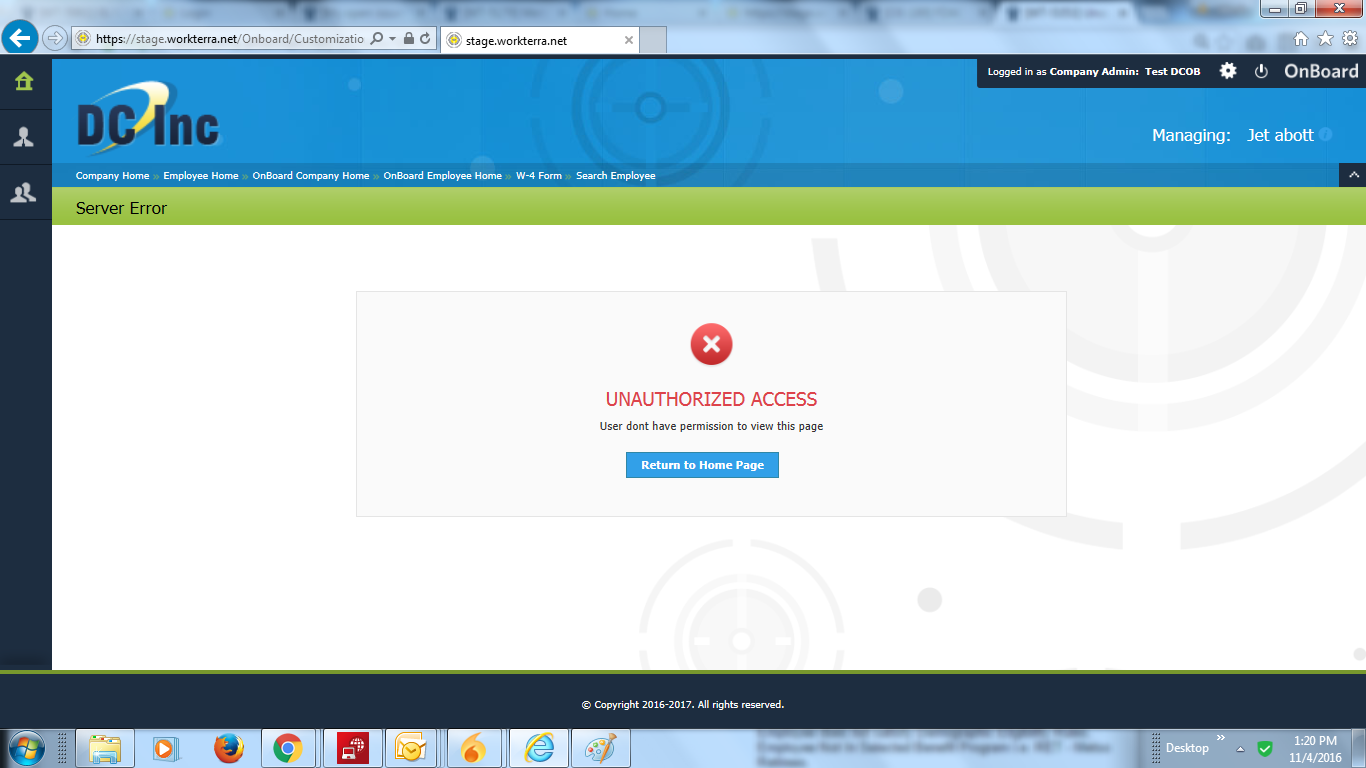The height and width of the screenshot is (768, 1366).
Task: Click Search Employee breadcrumb link
Action: 615,176
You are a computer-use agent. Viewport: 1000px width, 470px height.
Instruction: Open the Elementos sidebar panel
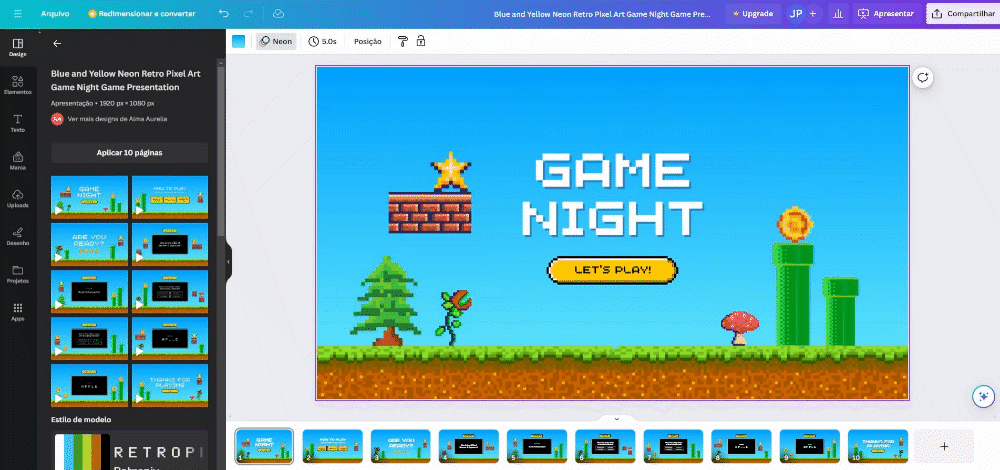click(x=17, y=85)
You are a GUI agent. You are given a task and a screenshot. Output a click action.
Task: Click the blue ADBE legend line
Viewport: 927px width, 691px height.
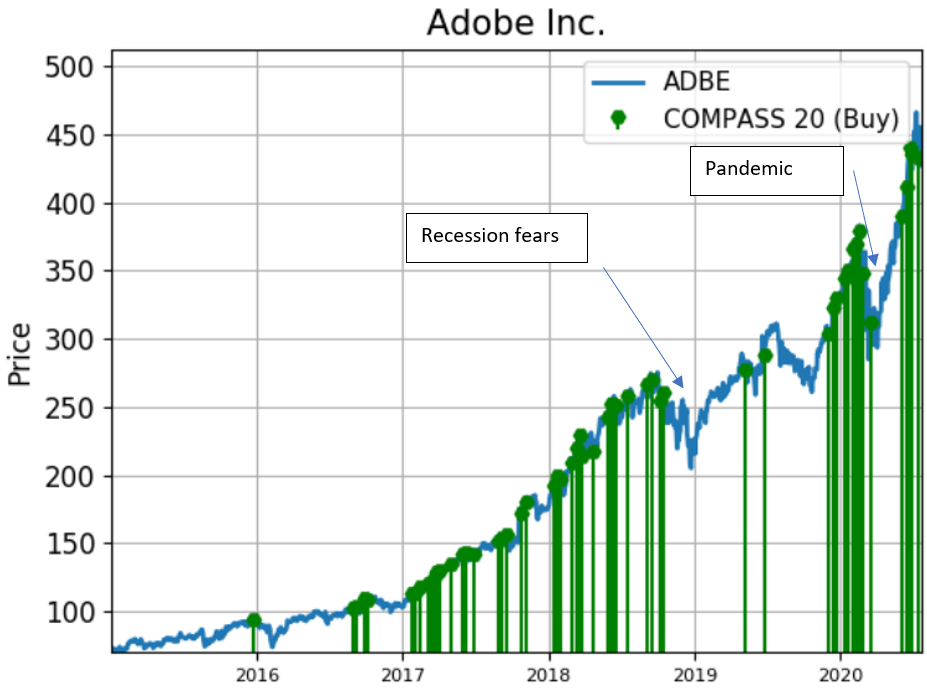coord(618,82)
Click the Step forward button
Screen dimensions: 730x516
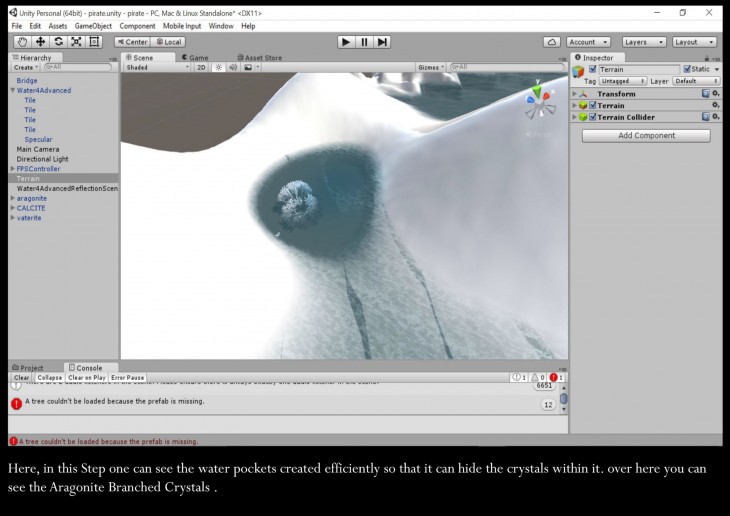coord(382,42)
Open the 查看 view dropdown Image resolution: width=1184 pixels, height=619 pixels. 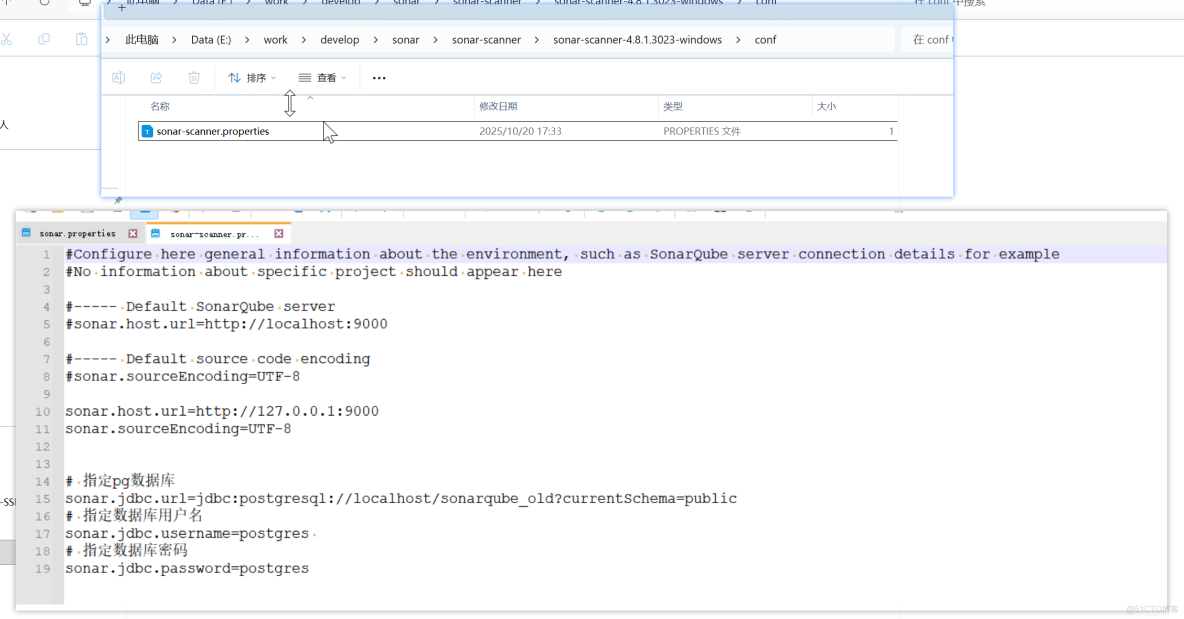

※ ※ ※

Task:
Rewrite all of the material above with "Viewport" replaced by "Window" and everything else unchanged. Leave the pictures out of your answer.

Task result:
The height and width of the screenshot is (768, 1366).
Task: Click Search Employee breadcrumb link
Action: 615,176
You are a computer-use agent. Window: 1000px width, 470px height.
Instruction: Open the Elementos sidebar panel
click(x=17, y=85)
You are a GUI agent. You are given a task and a screenshot. Output a click action.
Task: Click the blue ADBE legend line
Window: 927px width, 691px height.
coord(618,82)
Click the Step forward button
Screen dimensions: 730x516
coord(382,42)
Open the 查看 view dropdown Image resolution: width=1184 pixels, height=619 pixels. 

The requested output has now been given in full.